3/12/2013 7:00 am
Again, I haven’t journaled since Saturday morning but I’ve learned two valuable lessons. First I’m realizing there is only a short window of time where I am able to capture what is going on with me otherwise it would just feel like a book report.
Secondly I am becoming increasingly aware of just how strong that caretaker within me is. I know this started as a child because my brother is 5 years younger than me but I was also aware early on that I would be a voice for the voiceless. Even in elementary school I had no problem raising my hand if I did not understand something but I also would do then even when I did understand IF I looked around and saw puzzled faces and no hands raised. This morning when I logged into the computer I was surprised to see I still had my FB up and saw a message from one of my favorite sites requesting prayers for he and his family and that quick I could feel this knee jerk reaction of wanting to go into fix it mode or oh let and me go see what I can do.
I have always been a very “visual person” but since I’ve been working on trying to develop my emotional intelligence I am noticing that I really have a strong desire to connect things about my past or my recovery with pictures. I’ve gotten lost sometimes trying to create digital images from a hodgepodge of other images and I’m thinking I should really explore learning to sketch. I have tried to paint but unfortunately while the exercise does fulfill some need the end result is not at all what is in my head. I would not qualify it as a failure but rather it doesn’t release to see what I NEED TO SEE in the form of an image.
1:30 pm Ughh not sure when I got sidetracked but I DID and this was the result of it.
I’m realizing that trying to disengage the caretaker is equally as hard as quieting the voice of that inner critic. I swear if I don’t soon learn how to say that tiny little word NO …. How hard can it be to say a tiny little word with only 2 letters? … N O, but if I don’t soon learn I swear I’m going to run away from home♥ Just kidding, and YES there is always an element of honesty behind JK, but it sure felt good to say it and as soon as I figure out my official “healing hours” I’m going to hang a sign around my neck
As I was thinking about my need to see things visually it reminded of what I read recently while trying to identify all the “ego states” that live within me.
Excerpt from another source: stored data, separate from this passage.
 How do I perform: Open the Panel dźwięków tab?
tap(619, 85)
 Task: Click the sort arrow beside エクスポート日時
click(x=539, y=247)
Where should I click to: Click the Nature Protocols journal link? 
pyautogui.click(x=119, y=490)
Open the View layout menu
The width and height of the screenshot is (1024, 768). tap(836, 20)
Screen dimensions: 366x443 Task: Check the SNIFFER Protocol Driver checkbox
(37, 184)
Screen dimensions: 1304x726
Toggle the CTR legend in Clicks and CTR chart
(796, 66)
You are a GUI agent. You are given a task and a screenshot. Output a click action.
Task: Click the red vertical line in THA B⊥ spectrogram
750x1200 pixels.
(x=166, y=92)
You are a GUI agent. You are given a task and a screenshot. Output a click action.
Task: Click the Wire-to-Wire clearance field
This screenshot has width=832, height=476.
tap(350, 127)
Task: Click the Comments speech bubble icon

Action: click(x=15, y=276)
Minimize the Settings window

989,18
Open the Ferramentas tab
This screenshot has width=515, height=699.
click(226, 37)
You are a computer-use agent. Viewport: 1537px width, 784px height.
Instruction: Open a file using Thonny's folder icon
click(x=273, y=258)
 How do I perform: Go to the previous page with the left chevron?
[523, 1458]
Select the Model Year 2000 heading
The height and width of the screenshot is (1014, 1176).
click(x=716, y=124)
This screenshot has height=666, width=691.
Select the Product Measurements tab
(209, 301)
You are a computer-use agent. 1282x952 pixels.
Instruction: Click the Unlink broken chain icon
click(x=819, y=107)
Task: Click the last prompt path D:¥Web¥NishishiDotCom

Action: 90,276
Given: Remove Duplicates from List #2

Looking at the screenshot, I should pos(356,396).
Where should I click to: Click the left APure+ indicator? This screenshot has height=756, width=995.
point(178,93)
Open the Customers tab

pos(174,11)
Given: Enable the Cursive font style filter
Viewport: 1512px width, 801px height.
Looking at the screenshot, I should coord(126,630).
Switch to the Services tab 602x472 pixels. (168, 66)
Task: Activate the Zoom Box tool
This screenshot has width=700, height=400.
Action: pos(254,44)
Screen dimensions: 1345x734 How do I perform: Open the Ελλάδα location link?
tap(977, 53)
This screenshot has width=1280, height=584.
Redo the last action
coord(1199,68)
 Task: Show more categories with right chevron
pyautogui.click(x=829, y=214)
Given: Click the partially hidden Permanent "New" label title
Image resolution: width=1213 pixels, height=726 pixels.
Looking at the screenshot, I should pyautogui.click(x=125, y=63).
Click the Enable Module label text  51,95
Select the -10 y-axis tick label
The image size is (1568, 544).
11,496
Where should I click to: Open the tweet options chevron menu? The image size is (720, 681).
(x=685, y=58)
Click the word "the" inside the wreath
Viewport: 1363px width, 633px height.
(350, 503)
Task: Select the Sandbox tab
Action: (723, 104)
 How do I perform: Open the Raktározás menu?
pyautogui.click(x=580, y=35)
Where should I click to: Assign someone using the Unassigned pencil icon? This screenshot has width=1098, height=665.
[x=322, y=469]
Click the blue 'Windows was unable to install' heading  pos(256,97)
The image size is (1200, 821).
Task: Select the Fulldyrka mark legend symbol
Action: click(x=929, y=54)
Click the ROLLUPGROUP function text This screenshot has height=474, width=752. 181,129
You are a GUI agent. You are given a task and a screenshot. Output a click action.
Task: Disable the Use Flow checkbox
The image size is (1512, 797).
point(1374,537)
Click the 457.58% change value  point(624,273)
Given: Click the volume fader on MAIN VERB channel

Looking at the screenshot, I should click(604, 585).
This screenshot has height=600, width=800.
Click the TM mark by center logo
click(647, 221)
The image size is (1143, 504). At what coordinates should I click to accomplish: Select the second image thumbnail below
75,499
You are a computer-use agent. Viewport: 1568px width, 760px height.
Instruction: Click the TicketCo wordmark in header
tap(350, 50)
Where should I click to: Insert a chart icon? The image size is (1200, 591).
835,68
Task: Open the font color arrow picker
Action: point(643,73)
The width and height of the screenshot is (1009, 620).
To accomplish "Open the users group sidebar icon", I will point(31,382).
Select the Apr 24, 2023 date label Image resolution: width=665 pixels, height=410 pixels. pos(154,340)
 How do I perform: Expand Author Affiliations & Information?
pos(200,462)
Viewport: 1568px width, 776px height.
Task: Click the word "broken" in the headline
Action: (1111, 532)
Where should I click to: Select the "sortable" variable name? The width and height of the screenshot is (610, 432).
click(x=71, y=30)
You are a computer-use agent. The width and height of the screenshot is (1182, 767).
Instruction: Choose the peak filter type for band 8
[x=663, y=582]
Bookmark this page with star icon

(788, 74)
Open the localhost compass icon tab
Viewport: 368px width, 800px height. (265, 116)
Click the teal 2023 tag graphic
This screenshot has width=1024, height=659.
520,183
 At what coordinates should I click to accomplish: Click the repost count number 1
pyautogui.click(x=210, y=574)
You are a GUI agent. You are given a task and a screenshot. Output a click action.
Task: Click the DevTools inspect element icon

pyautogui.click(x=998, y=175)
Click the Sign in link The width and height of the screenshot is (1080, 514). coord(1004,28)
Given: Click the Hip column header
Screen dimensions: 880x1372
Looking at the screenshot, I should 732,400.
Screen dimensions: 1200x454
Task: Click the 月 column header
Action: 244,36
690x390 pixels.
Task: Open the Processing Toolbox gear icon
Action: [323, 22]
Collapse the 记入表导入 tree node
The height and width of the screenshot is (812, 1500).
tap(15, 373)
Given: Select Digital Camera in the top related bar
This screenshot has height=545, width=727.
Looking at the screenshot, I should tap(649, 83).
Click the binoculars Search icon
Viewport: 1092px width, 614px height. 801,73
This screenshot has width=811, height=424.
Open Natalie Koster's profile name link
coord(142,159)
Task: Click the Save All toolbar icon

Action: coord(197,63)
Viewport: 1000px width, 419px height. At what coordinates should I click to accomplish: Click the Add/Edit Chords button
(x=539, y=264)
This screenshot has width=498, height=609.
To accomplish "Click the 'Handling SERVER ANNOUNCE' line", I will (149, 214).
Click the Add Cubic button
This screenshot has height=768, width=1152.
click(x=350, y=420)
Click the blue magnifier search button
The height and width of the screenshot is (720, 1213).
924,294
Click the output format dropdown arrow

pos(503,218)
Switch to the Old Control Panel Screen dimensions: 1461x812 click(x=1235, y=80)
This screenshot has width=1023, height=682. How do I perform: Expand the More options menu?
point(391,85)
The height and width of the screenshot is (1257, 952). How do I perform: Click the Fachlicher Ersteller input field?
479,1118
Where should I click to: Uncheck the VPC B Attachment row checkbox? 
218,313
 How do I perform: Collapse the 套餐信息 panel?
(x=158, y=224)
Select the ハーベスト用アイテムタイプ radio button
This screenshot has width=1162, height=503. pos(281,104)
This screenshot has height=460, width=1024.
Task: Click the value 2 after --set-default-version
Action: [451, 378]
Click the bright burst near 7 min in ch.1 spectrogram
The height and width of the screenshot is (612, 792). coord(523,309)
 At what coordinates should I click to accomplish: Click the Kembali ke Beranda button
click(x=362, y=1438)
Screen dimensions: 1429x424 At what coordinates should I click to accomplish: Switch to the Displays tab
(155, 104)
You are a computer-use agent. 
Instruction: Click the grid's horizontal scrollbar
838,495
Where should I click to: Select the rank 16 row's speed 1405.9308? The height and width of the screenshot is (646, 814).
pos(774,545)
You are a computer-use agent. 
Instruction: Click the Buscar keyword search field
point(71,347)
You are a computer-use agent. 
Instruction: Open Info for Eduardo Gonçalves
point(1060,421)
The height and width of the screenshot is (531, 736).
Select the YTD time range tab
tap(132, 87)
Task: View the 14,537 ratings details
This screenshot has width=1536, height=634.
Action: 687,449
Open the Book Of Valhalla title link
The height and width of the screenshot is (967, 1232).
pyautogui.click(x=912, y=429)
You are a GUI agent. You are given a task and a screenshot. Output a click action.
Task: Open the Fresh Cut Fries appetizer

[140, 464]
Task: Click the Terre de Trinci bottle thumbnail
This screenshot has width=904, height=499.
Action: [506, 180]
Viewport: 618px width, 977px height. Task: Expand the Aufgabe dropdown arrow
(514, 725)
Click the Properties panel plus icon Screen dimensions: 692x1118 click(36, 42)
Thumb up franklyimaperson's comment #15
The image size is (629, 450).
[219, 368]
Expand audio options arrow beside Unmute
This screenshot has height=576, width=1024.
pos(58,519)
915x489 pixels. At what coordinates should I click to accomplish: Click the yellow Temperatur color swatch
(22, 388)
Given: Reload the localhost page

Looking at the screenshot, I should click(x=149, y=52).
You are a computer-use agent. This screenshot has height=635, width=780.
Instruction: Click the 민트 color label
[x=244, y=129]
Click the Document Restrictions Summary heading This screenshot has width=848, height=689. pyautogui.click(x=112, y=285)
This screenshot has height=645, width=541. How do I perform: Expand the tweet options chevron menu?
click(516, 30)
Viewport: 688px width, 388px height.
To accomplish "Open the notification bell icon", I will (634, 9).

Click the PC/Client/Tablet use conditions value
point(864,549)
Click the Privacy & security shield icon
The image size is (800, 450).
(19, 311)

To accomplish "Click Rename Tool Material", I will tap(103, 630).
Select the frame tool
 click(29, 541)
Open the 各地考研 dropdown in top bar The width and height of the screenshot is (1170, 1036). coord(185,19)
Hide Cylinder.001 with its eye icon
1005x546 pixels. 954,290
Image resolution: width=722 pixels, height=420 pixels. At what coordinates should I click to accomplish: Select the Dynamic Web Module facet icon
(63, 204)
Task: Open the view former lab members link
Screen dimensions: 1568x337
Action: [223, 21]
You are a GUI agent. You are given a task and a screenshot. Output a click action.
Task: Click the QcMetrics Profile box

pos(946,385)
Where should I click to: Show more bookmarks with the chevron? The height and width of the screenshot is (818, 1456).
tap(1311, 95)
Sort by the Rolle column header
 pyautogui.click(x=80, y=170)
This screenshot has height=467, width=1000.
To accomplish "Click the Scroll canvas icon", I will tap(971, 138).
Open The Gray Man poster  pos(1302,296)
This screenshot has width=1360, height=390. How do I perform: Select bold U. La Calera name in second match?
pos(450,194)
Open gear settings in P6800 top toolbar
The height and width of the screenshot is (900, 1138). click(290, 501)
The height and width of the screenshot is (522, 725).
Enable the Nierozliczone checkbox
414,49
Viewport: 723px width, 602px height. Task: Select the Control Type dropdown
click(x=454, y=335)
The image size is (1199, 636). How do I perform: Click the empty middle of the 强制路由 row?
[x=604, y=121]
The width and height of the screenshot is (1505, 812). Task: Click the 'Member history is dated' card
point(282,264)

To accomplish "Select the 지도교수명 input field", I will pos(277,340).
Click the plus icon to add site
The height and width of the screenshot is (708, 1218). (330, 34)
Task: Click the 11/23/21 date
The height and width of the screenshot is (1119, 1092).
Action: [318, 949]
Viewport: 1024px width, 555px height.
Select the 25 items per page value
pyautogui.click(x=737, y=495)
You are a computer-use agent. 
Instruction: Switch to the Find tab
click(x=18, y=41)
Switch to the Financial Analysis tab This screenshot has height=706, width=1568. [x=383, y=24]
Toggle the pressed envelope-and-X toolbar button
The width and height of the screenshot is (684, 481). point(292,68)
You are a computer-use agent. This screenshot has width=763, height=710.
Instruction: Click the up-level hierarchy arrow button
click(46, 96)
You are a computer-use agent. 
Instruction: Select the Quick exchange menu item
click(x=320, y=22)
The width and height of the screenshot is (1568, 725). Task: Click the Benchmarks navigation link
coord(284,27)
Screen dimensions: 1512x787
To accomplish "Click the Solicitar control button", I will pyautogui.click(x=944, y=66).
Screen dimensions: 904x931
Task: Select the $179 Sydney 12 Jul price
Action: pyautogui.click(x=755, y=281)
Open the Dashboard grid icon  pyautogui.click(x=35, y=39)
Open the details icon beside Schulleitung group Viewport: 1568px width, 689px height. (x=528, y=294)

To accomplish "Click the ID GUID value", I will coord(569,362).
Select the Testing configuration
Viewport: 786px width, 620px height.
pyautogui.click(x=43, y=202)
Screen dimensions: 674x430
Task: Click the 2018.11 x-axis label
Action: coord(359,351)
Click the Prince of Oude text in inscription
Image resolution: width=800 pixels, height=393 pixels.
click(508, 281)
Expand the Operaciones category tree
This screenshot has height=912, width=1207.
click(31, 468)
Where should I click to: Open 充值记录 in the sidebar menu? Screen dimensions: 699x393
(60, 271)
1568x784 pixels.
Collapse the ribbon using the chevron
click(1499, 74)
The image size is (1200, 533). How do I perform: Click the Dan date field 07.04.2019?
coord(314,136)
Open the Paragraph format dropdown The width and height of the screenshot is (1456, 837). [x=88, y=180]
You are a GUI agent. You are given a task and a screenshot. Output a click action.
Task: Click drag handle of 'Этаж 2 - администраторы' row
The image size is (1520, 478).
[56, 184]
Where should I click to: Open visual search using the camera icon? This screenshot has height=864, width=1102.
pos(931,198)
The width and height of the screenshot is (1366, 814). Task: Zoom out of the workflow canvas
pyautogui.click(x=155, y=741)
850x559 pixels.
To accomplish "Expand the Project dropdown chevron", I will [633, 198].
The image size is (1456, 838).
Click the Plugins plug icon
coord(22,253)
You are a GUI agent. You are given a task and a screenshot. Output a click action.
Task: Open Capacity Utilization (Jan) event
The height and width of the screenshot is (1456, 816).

The below is a result of Sigmund Freud’s work –
The id is driven by the pleasure principle, which strives for immediate gratification of all desires, wants, and needs. If these needs are not satisfied immediately, the result is a state anxiety or tension. According to Freud, the id tries to resolve the tension created by the pleasure principle through the primary process, which involves forming a mental image of the desired object as a way of satisfying the need. This image can take the form of a dream, hallucination, fantasy, or delusion. However, problems also result from using the primary process to dissipate the energy of the id. The primary process has no way to distinguish between the fantasy image and reality. So while the primary process can be used to temporarily reduce tension, it is only effective in the short-term. Your mental image of the food you are craving will only satisfy you for so long. Eventually, the tension will return when needs go unfulfilled.
The ego operates based on the reality principle, which strives to satisfy the id’s desires in realistic and socially appropriate ways. The ego also discharges tension created by unmet impulses through the secondary process, in which the ego tries to find an object in the real world that matches the mental image created by the id’s primary process.
4:37 pm … Sidetracked again??? Lol I really need to work on how I am going to slice out MY TIME and keep it as exactly as that …. MY TIME.